Il momento magico, però, era finito. L’entusiasmo per l’arrivo di una nuova era manifestatosi attraverso la cosiddetta Summer of Love evocata dagli hippies (estate che, tra parentesi, Hopkins aveva trascorso in carcere) era sceso, e a settembre l’UFO Club chiuse, scelta dovuta ad un calo di pubblico e a un cartellone non del tutto azzeccato. Hopkins, scarcerato, si prese la sua fetta di (misero) guadagno e, visti i pessimi rapporti con la legge, preferì svernare in Marocco con la fidanzata. I Floyd, che avevano appena pubblicato il loro primo album, erano ormai sull’orlo del mainstream, anche se il loro leader aveva mostrato i primi segni di quel disagio psichico che ben presto lo metterà fuori gioco. Non solo, la spaccatura tra l’ala più radicale e quella più “compromessa” dell’Underground (tra i principali accusatori in tal senso Mick Farren, leader dei proto-punk Deviants e affine alla visione politica delle Pantere Bianche americane) si era acuita. Michael X, figura di spicco del Black Power londinese che il solito “Hoppy” aveva coinvolto nelle iniziative di quei mesi, principalmente attraverso la Free School, era stato arrestato con l”accusa di aver invocato l’omicidio di qualunque bianco avesse «messo le mani su una donna nera».
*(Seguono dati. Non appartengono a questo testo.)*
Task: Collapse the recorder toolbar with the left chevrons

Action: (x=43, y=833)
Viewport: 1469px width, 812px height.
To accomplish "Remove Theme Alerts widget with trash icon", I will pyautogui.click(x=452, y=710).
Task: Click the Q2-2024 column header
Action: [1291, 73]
Dei protagonisti di tutta quella vicenda qualcuno farà carriera, altri finiranno ancora in carcere, altri ancora scompariranno dal radar. Tutti quanti porteranno comunque con sé la testimonianza di mesi irripetibili. Se non nelle proprie azioni, quantomeno nella condivisione e nella divulgazione dei ricordi, per quanto annebbiati – secondo un luogo comune non privo di un fondo di verità- dall’utilizzo delle droghe. L’uomo che che aveva innescato la miccia, da par suo, esaurito il ruolo di fenomenale catalizzatore, continuò sostanzialmente a mantenere una posizione defilata, facendo quello che aveva sempre fatto: il giornalista, l’attivista politico, il fotografo. Senza mai pensare di essere un sopravvissuto, o qualcuno di troppo facilmente identificabile con il proprio passato. Quindici anni fa, in un articolo per il Guardian, Jenny Fabian testimoniò ancora una volta questa estrema libertà intellettuale, e la volontà di non essere ingabbiato in un ruolo: sul biglietto da vista di John Hopkins c’era scritto un inequivocabile “Generalista. In pensione”.